§ PAGE:
########################################
Archive for ‘2. North Africa’  

Morocco : Fascinating Fez

Saturday, 5th April 2008

Our first night apart ended up being not so traumatic after all and it actually enabled us to meet alot of new people.

The youth hostel served free breakfast in the garden (pain ou chocolat and cafe au lait) and we met a very nice Brazilian couple, Luiz & Karla, (see photo below) who invited us to join them on a guided tour they had previously organised. The guide picked us up at 10am and very kindly offered to store our bags in the boot of his car for the morning. As it is apparently illegal to store any luggage at hostels (unless you are staying the night), there was absolutely no way to convince the them to help us.

Official tour guides cost 120 Dirhams for 3 hours and the tour was definately worth every penny! He took us through a maize of alley ways to all the different mosques, markets and factory work shops – wood, metal, leather, embroidery, etc.

The highlight was the leather tanneries – huge pits in the ground each with a different colour natural dye (red = henna, yellow = safron, green = mint leaves, blue = indigo and brown = sedar wood). The guide took us to a leather shop high above the tanneries from where we had an excellent view over the pits. It was quite amazing to watch the workers prepare and colour the leather.

Our tour ended at about 2pm and since then we’ve been stuck with our bags and have spent 4 hours slowly sipping mint tea at a cafe on the main street.  We have another 3 hours to kill before our overnight bus (actually airconditioned!) to Tangier, and we will be spending most of it in this little internet cafe uploading photos. Watch this space..

Tonight starts perhaps one of our longest non-stop journeys departing on the 5th and arriving only on the 7th of April:
– Overnight bus from Fez to Tangier (23:00 to 05:00)
– Ferry from Tangier to Tarifa (09:00 to 11:35 – Spain 2 hrs ahead)
– Bus from Tarifa to Algeciras (12:30 to 13:00)
– Train from Algeciras to Bobadilla (15:50 to 18:35)
– Train from Bobadilla to Barcelona (21:27 to 09:27)

Obviosly we will not be updating the blog tomorrow, so we will touch base again in the beatiful Barcelona!



















Luiz & Karla:

Thanks again for the lovely time guys – best of luck on your travels

Morocco : Finally in Fez

Friday, 4th April 2008

We left our lovely hotel in Marrakech this morning to catch the 9am train to Fez, but only got here an hour after the scheduled arrival time at 5pm. Another quite interesting train journey..
########################################
§ RECORDED INFORMATION:
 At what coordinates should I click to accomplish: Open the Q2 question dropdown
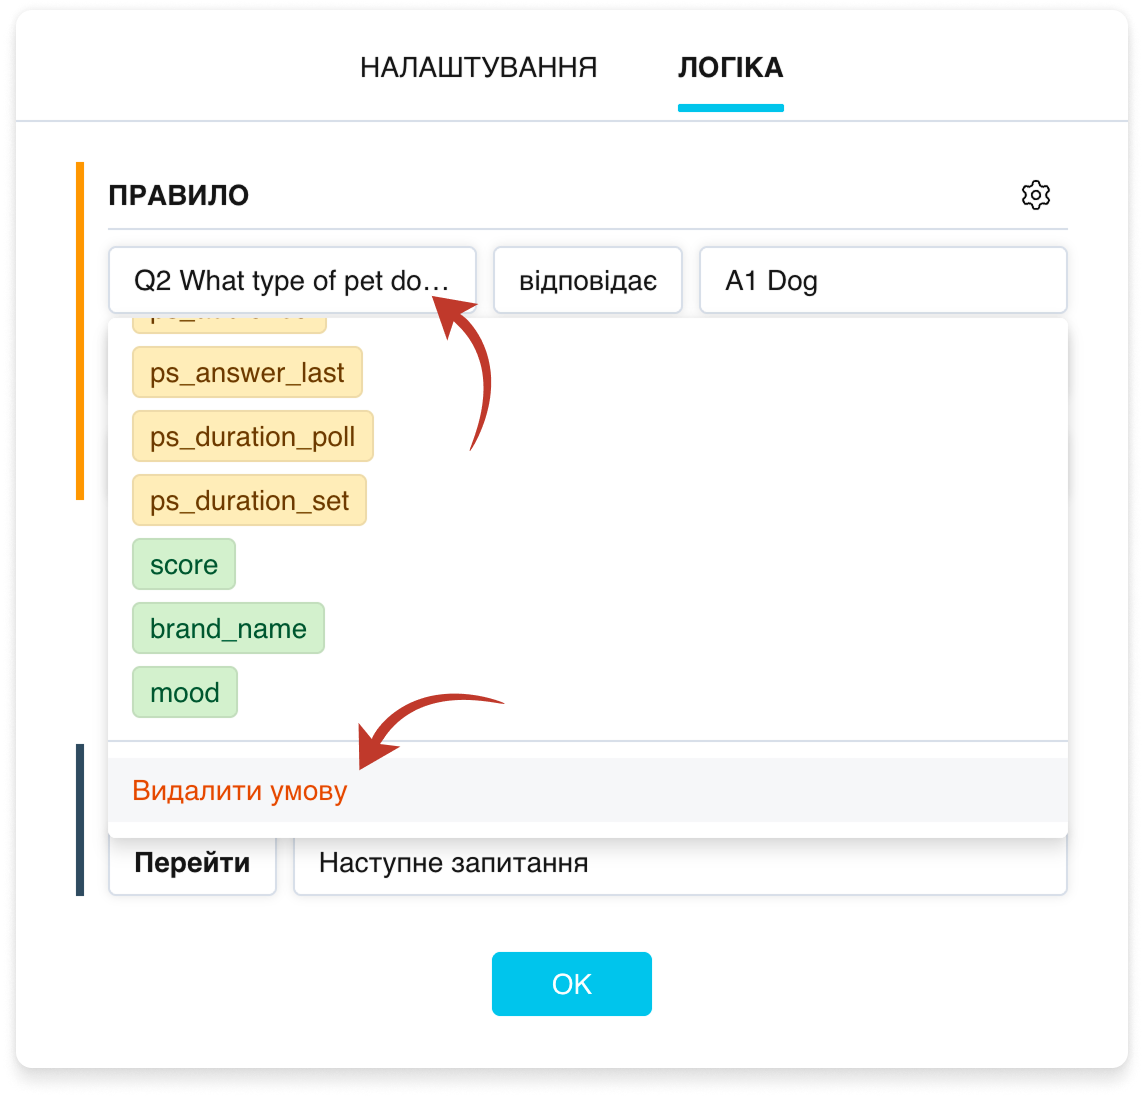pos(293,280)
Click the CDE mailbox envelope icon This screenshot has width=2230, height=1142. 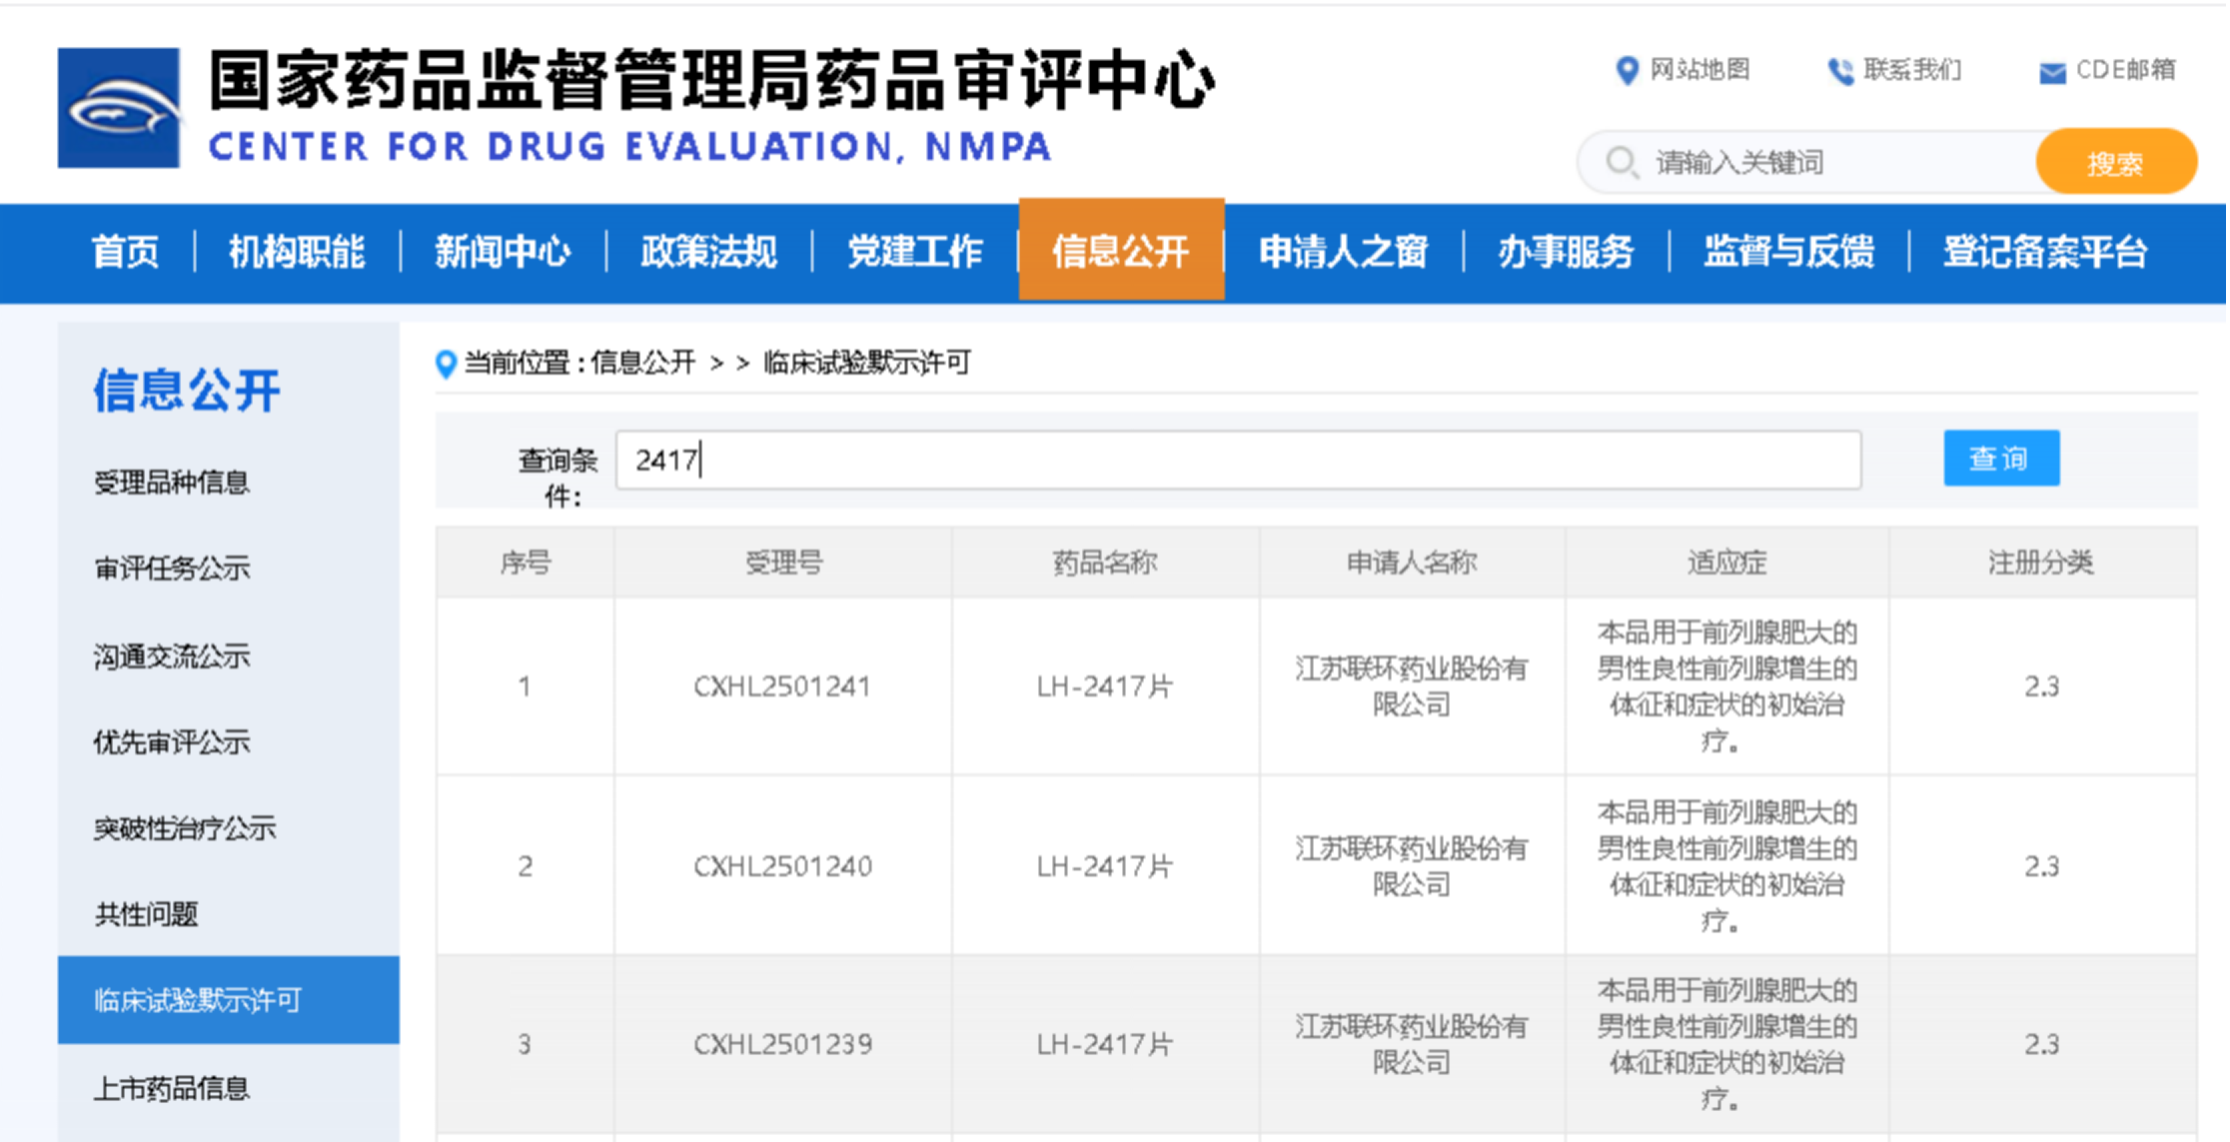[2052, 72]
########################################
§ TASK GOAL: Write out the passage of the Fez blog post from "Tonight starts perhaps" to "2 hrs ahead)", reproducing it verbatim. Rely solely on the Fez blog post when responding.

§ ANSWER TO THIS PROBLEM:
Tonight starts perhaps one of our longest non-stop journeys departing on the 5th and arriving only on the 7th of April:
– Overnight bus from Fez to Tangier (23:00 to 05:00)
– Ferry from Tangier to Tarifa (09:00 to 11:35 – Spain 2 hrs ahead)